私達、犬猿の仲ですよね? 原作知識なしの悪役令嬢が許嫁解消したら、執着ツンデレ系の第二王子から求婚されました!
「うぅ……。なんで私があいつのことで、こんなに頭を悩ませなきゃいけないの……?」
「素直にならんからに、決まっておるだろう」
「だって……。私の好意を断ったのは、レオドールのほうが先なんだよ? 今から挽回なんて、無理だって……」
「照れ隠しだとは、思えんのか」
「うーん……」
「……はぁ。

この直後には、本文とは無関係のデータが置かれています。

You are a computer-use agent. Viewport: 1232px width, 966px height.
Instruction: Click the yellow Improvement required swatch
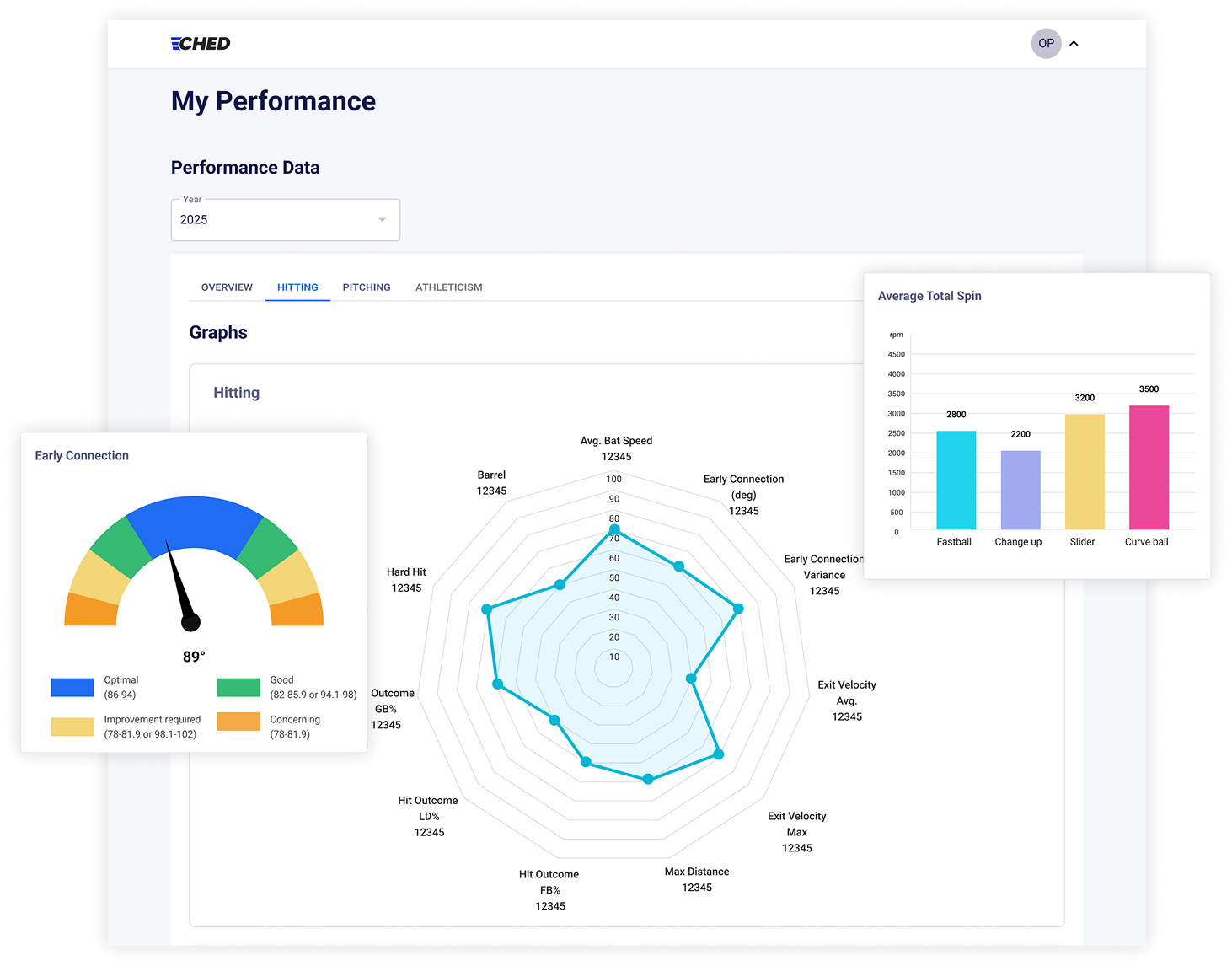pos(72,727)
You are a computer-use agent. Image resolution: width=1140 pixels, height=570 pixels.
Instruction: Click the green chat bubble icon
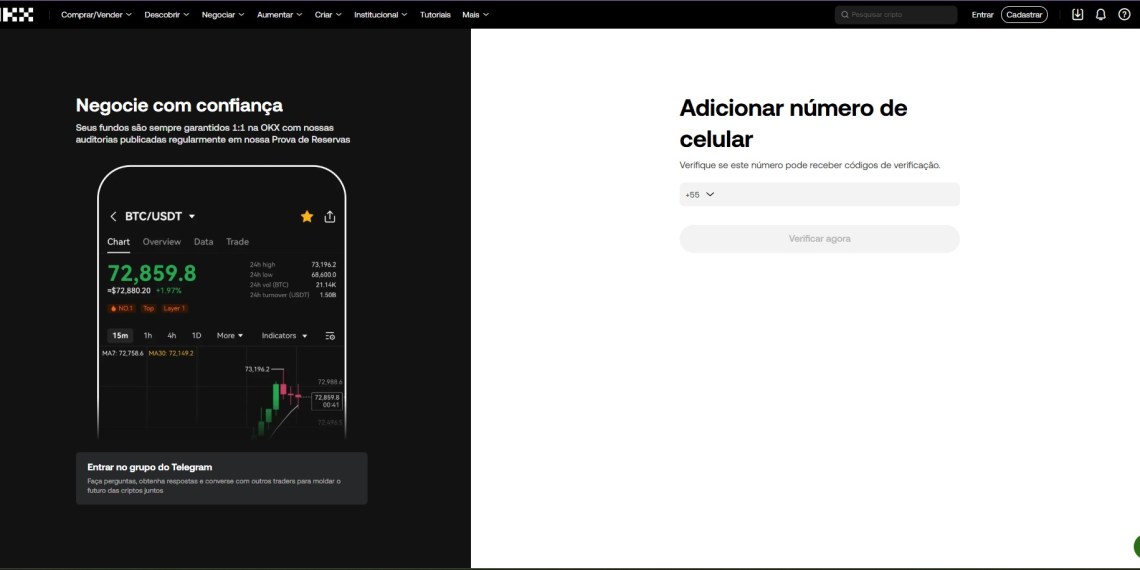[1135, 546]
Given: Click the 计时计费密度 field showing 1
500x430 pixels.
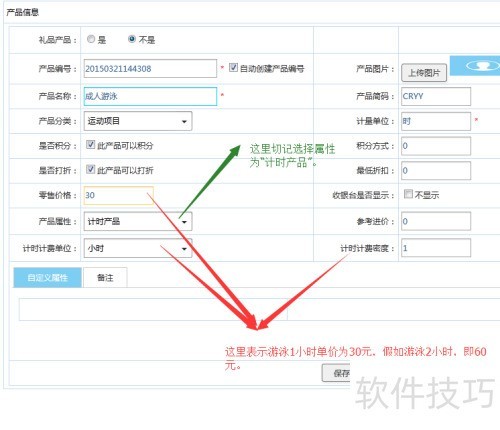Looking at the screenshot, I should [436, 248].
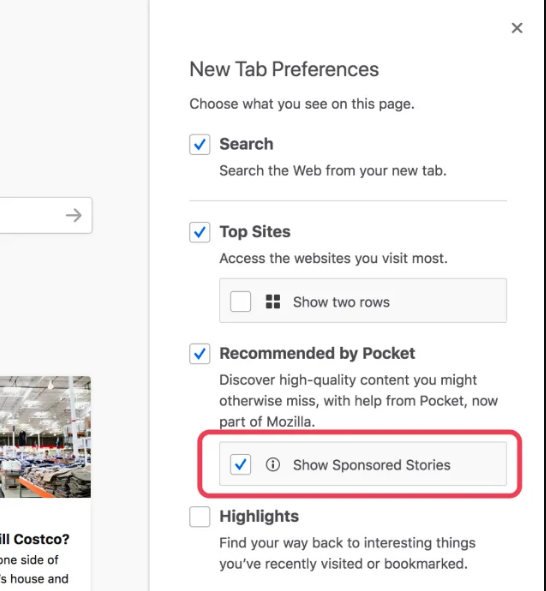546x591 pixels.
Task: Disable the Top Sites checkbox
Action: pyautogui.click(x=200, y=232)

殿下がかわいそうで、見てられん……」

 だったら私と、代わってよ! 
 そう言いたくなる気持ちをぐっと堪えたのは、ラボ長が男性だったからだ。

「あーあ。レオドールが私よりもべた惚れするくらいの美少女が、空から降ってこないかなぁ……」
「絶対無理だ。諦めろ」
「う……っ」

 ついつい口から飛び出た願望でさえも、ガデムに却下された。
 これじゃ愚痴すらも、口にするのが困難になりそうだ。

 レオドールがマリンヌを好きになってくれたらよかった。

 そしたら私は色恋沙汰に振り回されず、美少女とイケメンの絡みを遠くから見つめる壁になれたのに……。

「うまくいかない、なぁ……」

 普通転生すれば、すべてが順風満帆に進むんじゃないの? ほら。最強設定って、流行っているし。
 まさかこんなに苦しい思いをするなんて、考えもしなかった。